The exercise: Rewrite the part of the entries that opens with the line containing "At what coordinates should I click to accomplish: Click" and runs to the end of the entries, requests included. Multiply every coordinate in the answers by 0.5 and round to whole numbers, with halves going up.

==== Records shown

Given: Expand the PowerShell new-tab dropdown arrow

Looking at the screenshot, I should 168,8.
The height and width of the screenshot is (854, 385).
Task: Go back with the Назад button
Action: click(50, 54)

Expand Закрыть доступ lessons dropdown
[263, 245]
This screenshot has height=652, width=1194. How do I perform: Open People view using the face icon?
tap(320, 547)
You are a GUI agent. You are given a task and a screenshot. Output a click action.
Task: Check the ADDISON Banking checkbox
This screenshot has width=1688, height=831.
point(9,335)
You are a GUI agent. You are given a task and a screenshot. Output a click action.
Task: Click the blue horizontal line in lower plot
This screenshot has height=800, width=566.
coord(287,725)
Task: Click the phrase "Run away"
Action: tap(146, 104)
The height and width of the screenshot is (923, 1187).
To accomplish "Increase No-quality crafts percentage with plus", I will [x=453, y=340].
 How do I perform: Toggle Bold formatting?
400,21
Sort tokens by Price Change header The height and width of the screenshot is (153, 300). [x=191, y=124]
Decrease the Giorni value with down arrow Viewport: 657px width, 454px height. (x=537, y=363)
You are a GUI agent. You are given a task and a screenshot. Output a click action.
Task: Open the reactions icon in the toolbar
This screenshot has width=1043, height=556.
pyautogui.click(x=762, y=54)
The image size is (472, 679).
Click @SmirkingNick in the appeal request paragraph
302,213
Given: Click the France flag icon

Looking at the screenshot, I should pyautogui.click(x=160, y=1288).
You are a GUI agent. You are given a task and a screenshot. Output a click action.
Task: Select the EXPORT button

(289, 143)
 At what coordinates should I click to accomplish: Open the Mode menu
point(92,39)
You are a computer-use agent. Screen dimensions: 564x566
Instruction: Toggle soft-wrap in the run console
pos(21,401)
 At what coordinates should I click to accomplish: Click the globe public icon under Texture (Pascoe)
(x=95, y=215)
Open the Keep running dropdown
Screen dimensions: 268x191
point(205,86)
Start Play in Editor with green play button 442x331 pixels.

========

The output:
 At what coordinates should I click to accomplish: Click the globe public icon under Texture (Pascoe)
(x=48, y=108)
Open the Keep running dropdown
Screen dimensions: 268x191
point(103,43)
Start Play in Editor with green play button 442x331 pixels.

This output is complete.